(Exercise input)
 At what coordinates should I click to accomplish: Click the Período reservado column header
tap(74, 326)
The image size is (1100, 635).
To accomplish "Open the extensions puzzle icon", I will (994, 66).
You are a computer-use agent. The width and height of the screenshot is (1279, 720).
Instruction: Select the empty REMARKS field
(End Exercise input)
(Exercise input)
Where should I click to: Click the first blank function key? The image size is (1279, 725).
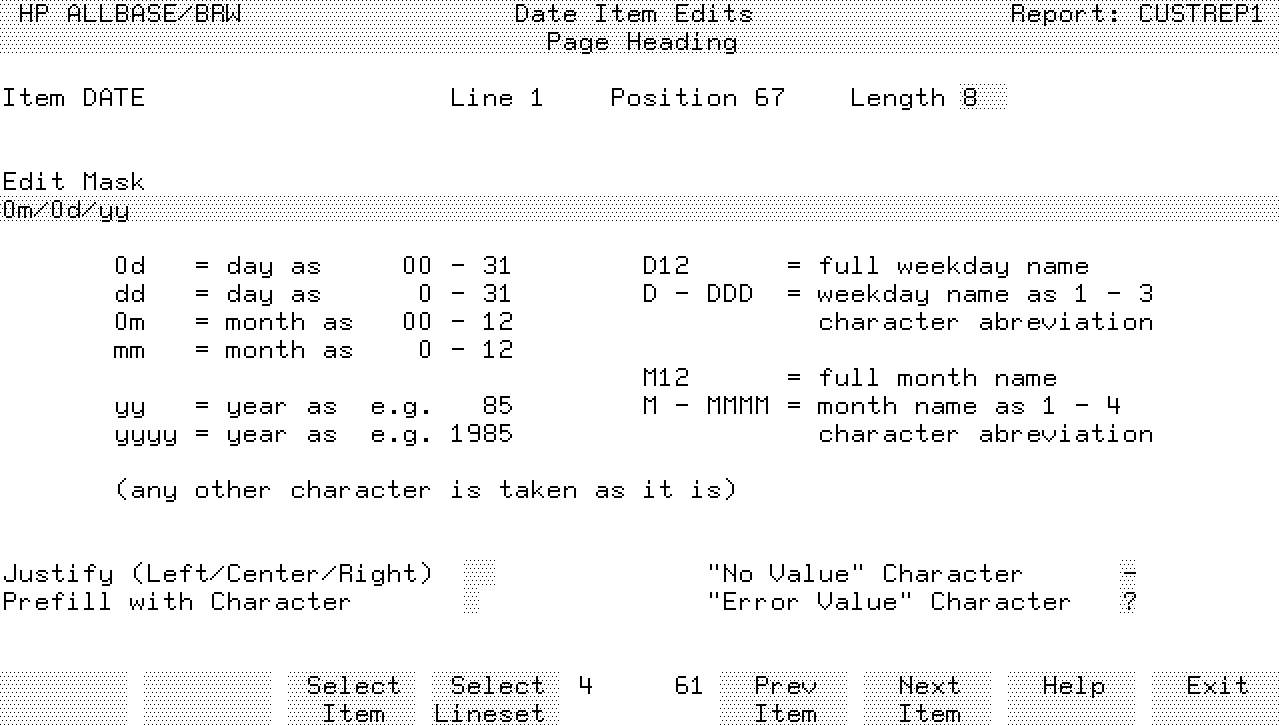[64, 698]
(End Exercise input)
(Exercise input)
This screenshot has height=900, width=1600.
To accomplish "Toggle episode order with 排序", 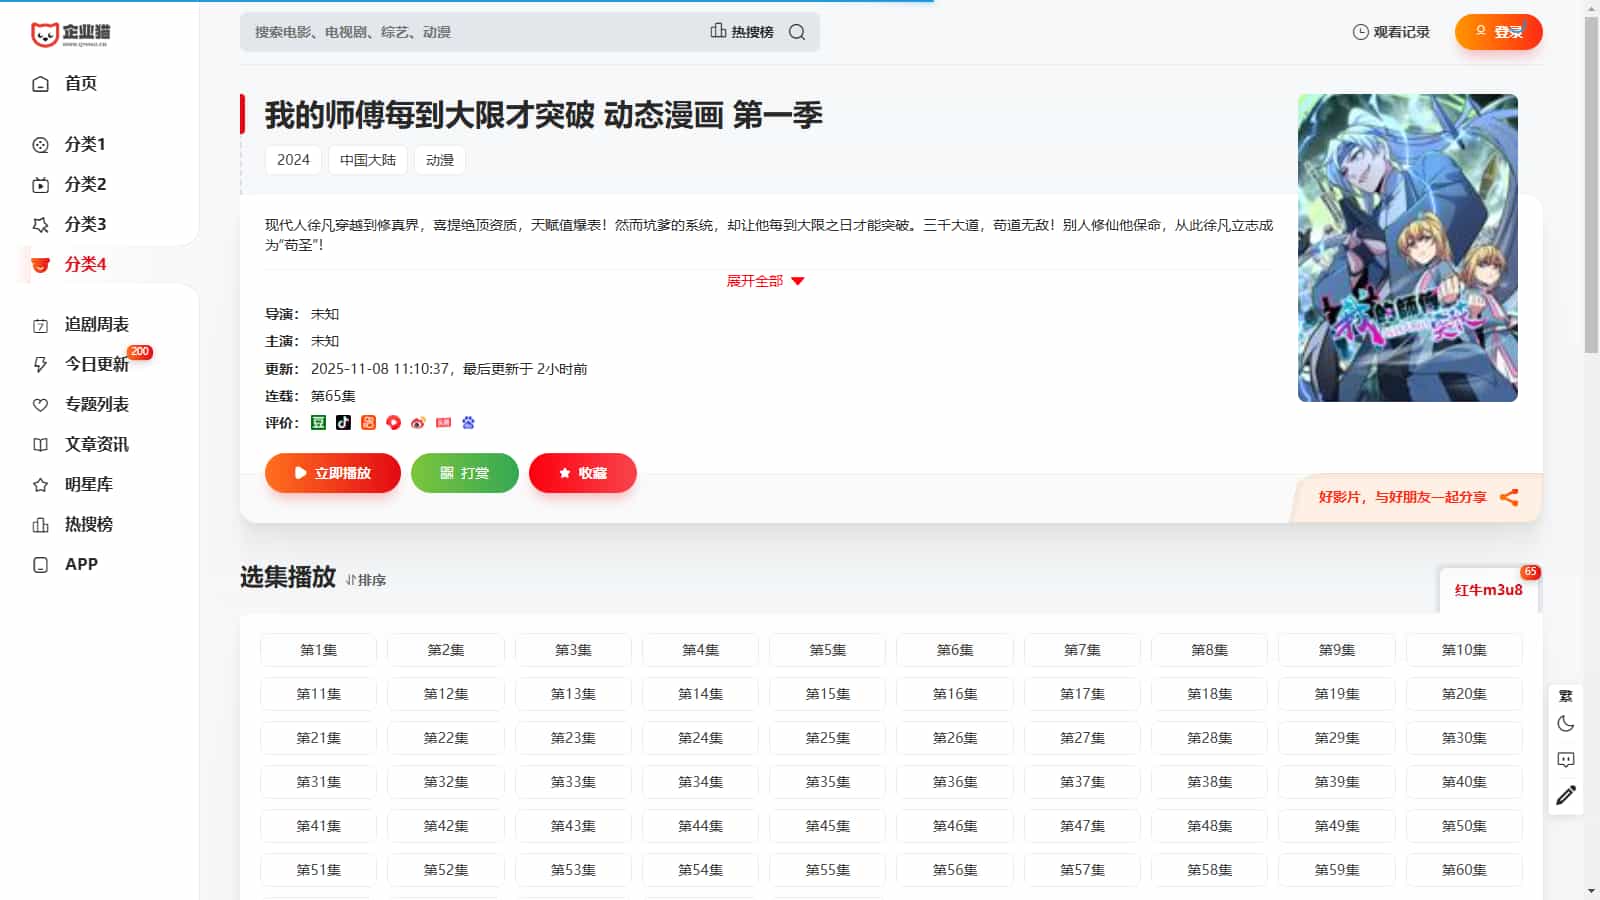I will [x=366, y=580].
(End Exercise input)
# Exercise goal
Scan the lines above for "You are a computer-use" and for "Instruction: Select the empty REMARKS field". Repeat exactly the line holding each of them and every line in between.

# Reply
You are a computer-use agent. The width and height of the screenshot is (1279, 720).
Instruction: Select the empty REMARKS field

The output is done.